E le formule che stanno emergendo sono diverse. Ci sono le reti formate da attori pubblici, imprese e terzo settore, come il progetto Agriwel. Ci sono le reti di imprese che firmano tra loro accordi che hanno il welfare al centro, come la Rete Giano, nata tra otto aziende del distretto industriale di Correggio (Reggio Emilia). E poi ci sono le contrattazioni territoriali di secondo livello, che includono i servizi di welfare, nate su proposta dei sindacati locali e delle associazioni di categoria. Come è stato fatto ad esempio nel distretto della concia di Arzignano (Vicenza) o per le piccole e medie imprese metalmeccaniche della bergamasca, su iniziativa di Confapi.

«Attraverso queste formule è possibile coinvolgere anche le micro e piccole imprese, allargandosi al territorio e favorendo il dialogo tra attori differenti che a volte in queste occasioni si confrontano per la prima volta», dice Valentino Santoni.

 

«Spesso un singolo progetto, che parte mettendo a sistema risorse regionali o europee, può innescare circoli virtuosi di sviluppo che possono tradursi in accordi strutturali e che contaminano a loro volta altre realtà del territorio.

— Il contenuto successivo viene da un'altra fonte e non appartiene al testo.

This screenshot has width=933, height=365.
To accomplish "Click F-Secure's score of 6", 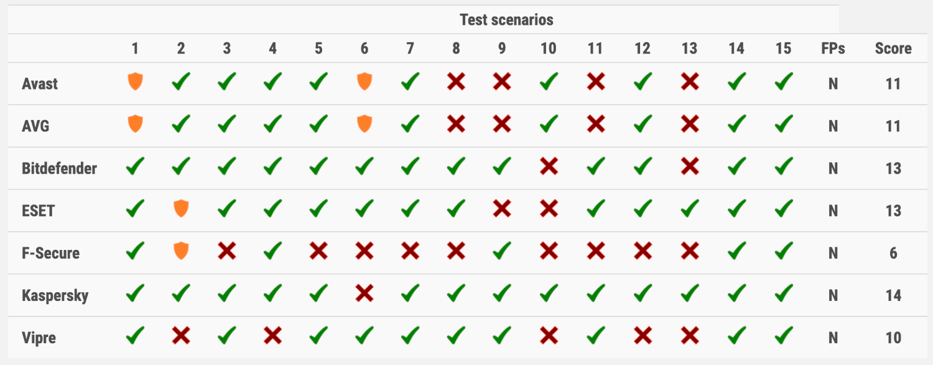I will point(893,252).
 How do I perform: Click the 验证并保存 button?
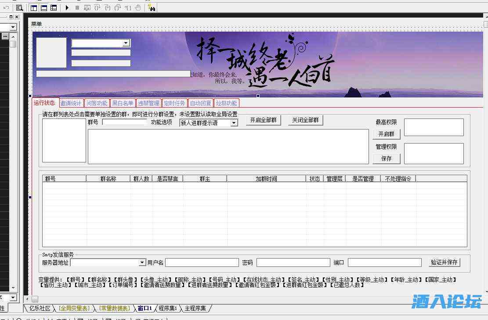pyautogui.click(x=445, y=262)
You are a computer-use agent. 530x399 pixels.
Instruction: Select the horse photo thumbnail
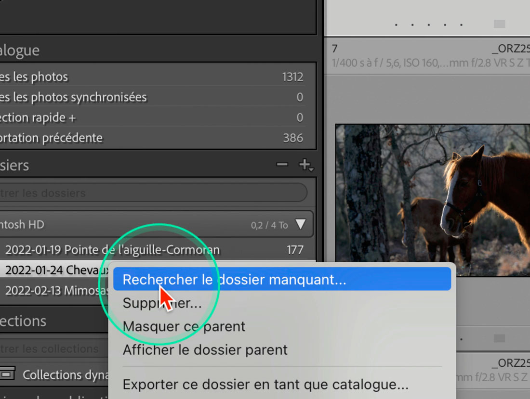[x=432, y=200]
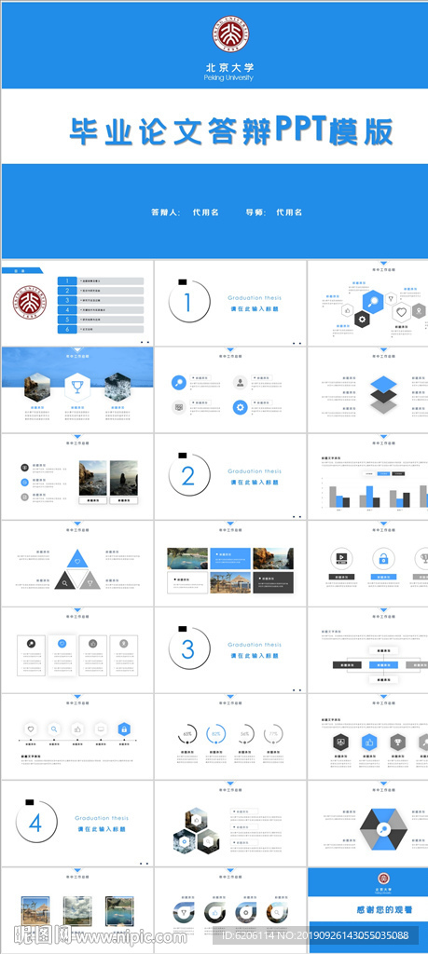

Come sta accadendo nel caso di Agriwel. Ma come è accaduto anche in Piemonte, attraverso la strategia We.Ca.Re.. Con We.Ca.Re., la Regione Piemonte ha impiegato le risorse dei Piani operativi regionali del Fondo sociale europeo e del Fondo europeo di sviluppo regionale, per un totale di 20 milioni di euro, allo scopo di innovare il welfare territoriale. Tra gli interventi previsti ci sono stati alcuni bandi proprio dedicati al welfare aziendale e alla costruzione di reti tra imprese e attori del territorio per incentivare la diffusione di misure e servizi dedicati ai dipendenti».

 

Marcello Requiliani, uno dei tre soci dell’azienda agricola Cascina Fraschina - di Lidia Baratta
Marcello Requiliani, uno dei tre soci dell’azienda agricola Cascina Fraschina - di Lidia Baratta

La strada è ancora lunga per superare la diffusione “a macchia di leopardo”. Ma dopo la pandemia, il welfare aziendale non solo è cresciuto a sorpresa ma ha anche ritrovato un certo interesse da parte delle istituzioni. Secondo i dati del Ministero del lavoro, la percentuale di contratti con forme di welfare aziendale è cresciuta dal 52, per cento del dicembre 2019 al 57 per cento dello stesso mese del 2020. Non solo: sulla base delle cifre fornite da Edenred Italia, tra i principali provider del settore, nel 2020 in media le imprese hanno messo a disposizione di ogni dipendente 850 euro di welfare aziendale, solo dieci euro in meno del 2019 nonostante la crisi economica legata al Covid.

Alcune novità arrivano anche dal cosiddetto Family Act, il disegno di legge delega approvato dal governo Draghi che introduce una serie di misure a sostegno delle famiglie, prevedendo anche incentivi per i datori di lavoro che introducono misure di flessibilità organizzativa, oltre al rifinanziamento del Fondo per incentivare la contrattazione di secondo livello destinata alla conciliazione tra vita professionale e privata.

«A differenza dei congedi familiari e parentali, il welfare aziendale riesce a fornire una risposta alle persone senza tenerle lontano dal luogo di lavoro ma favorendo l’accesso ai servizi», spiega Valentino Santoni. «E questo può essere cruciale soprattutto per le donne che, a causa di carichi di cura poco bilanciati, hanno spesso carriere lavorative discontinue e precarie».

Anche il Piano nazionale di ripresa e resilienza potrà essere, a sua volta, un volano per la diffusione del welfare ben oltre il perimetro delle grandi aziende. Nelle linee guida per l’attribuzione dei punteggi dei bandi destinati alle imprese, il welfare e le azioni dedicate alla conciliazione vita-lavoro garantiranno infatti punti in più nelle graduatorie.

Vedremo come andrà a finire da qui al 2026, ma sembra già un buon inizio.